Mais alors voilà, de nouveau le paradoxe, n’est-il pas que je me permette de parler et penser à leur place? Peut-être faudrait-il que je prenne le temps, tout de même, de leur demander leur avis. Voilà la seule bonne raison pour laquelle j’aurai envie de m’arrêter sur cette route…

Sossusvlei, le désert enchanté.

4h30. Le réveil sonne. Encore toutes endormies, les premières dunes de Sossusvlei s’offrent à nous.

Les lueurs rouges apparaissent déjà quand nous commençons l’ascension de « Dune 44 » pour assister au lever du soleil. Ces pas dans les dunes sont une parfaite découverte. Je n’avais encore jamais mis les pieds dans un désert et la sensation est toute particulière. C’est un environnement inhabituel où les formes et les couleurs du sable donnent rapidement une sensation de déconnexion et d’espace infini.

Pas le temps d’arriver au sommet que le spectacle a lieu. La lumière est incroyable et même si à ce moment présent, ce désert ne porte pas si bien son nom car nous ne sommes évidement pas les seules à avoir eu cette idée, il est facile de faire abstraction des quelques autres voyageurs autour de nous.

Quelques kilomètres plus loin, nous laissons la voiture pour monter dans un des 4×4 terminant la piste jusqu’a la fameuse « Big Daddy » la plus haute dune à gravir. Mission acceptée.

Le départ se fait sur un sol craquelé par le manque d’eau. Tout ce paysage est incroyable, et sans n’avoir aucune attente de découverte, je me rends compte que crapahuter dans le désert est un peu comme un rêve ou comme quelques chose que j’avais longtemps imaginé. Pas simple la randonnée dans le sable mais le décor est à couper le souffle. Les images valent mieux qu’un long discours parfois.

La descente est tout aussi intense. Un « tout shuss » pour dévaler la pente. Tous les moyens sont bons. Sur les pieds, sur les fesses, la tête en avant ou en arrière. C’est hyper grisant.

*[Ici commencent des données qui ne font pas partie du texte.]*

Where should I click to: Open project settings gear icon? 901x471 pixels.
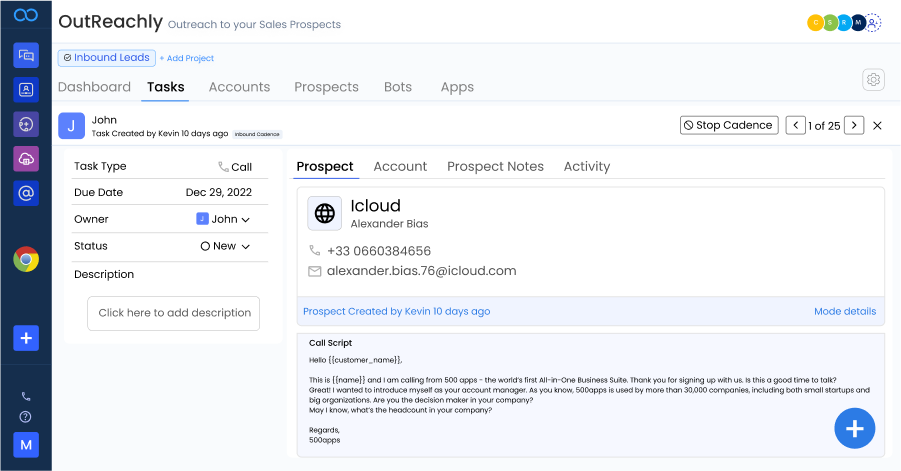point(873,80)
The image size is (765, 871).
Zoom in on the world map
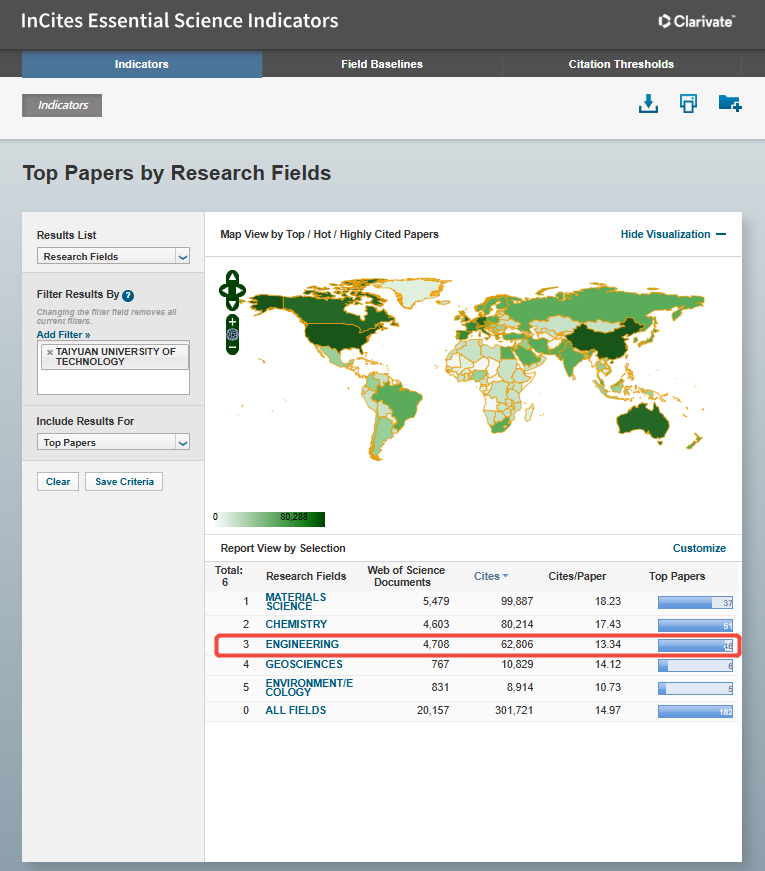(232, 322)
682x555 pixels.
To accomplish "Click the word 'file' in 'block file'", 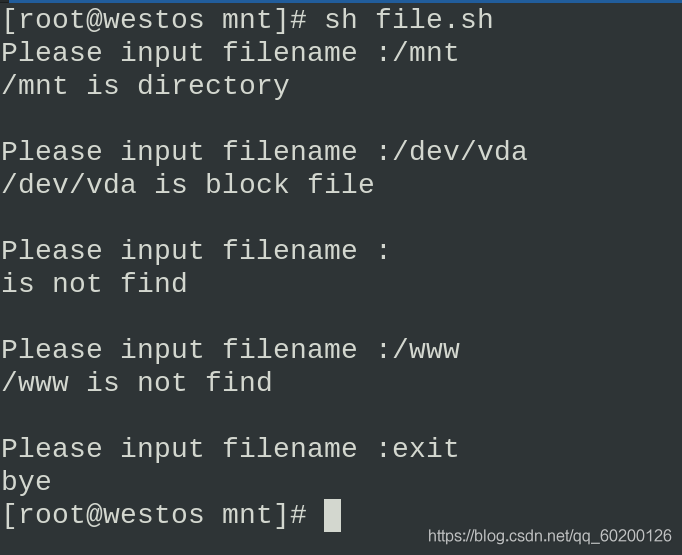I will (340, 185).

Et si la vue d’en haut est impressionnante, l’arrivée sur ce lac blanc immaculé n’en reste pas moins spectaculaire. Une traversée s’impose pour arriver au bout de cette randonnée de l’extrême. On ressent très vite la chaleur et même la casquette ne suffira pas à prévenir d’une petite insolation !

Le retour en milieu de journée sous un vrai cagnard nous invite clairement à confirmer le programme de ce début d’après midi: petite sieste en profitant de la relative fraîcheur et l’ombre de la piscine avant de reprendre la route.

Celle-ci est toujours plus que majestueuse. Des paysages incroyables, des couchers de soleil plus beaux les uns que les autres, et pas de mots.

Quelques premiers jours en Namibie plus que prometteur. C’est exactement comme je l’avais imaginer : tellement compliqué de résumé les premières impressions en texte et en image. Il est clair que la frustration a pu être grande quelques fois. L’envie de prendre des photos de tous les différents paysages mais le rendu n’est jamais le même et à moins d’avoir l’appareil photo greffé à la voiture en mode rafale, il est quasiment impossible de ne pas manquer un paysage tellement la variété est grande.

L’aventure continue de plus belle après cette expérience du désert. Tellement de belles choses à voir ici mais je garde un souvenir magique de cet endroit. Prochaine étape donc, Cape Cross à la Rencontre des phoques de Namibie. Et puis, encore et toujours plus au nord jusqu’à presque atteindre la frontière avec l’Angola.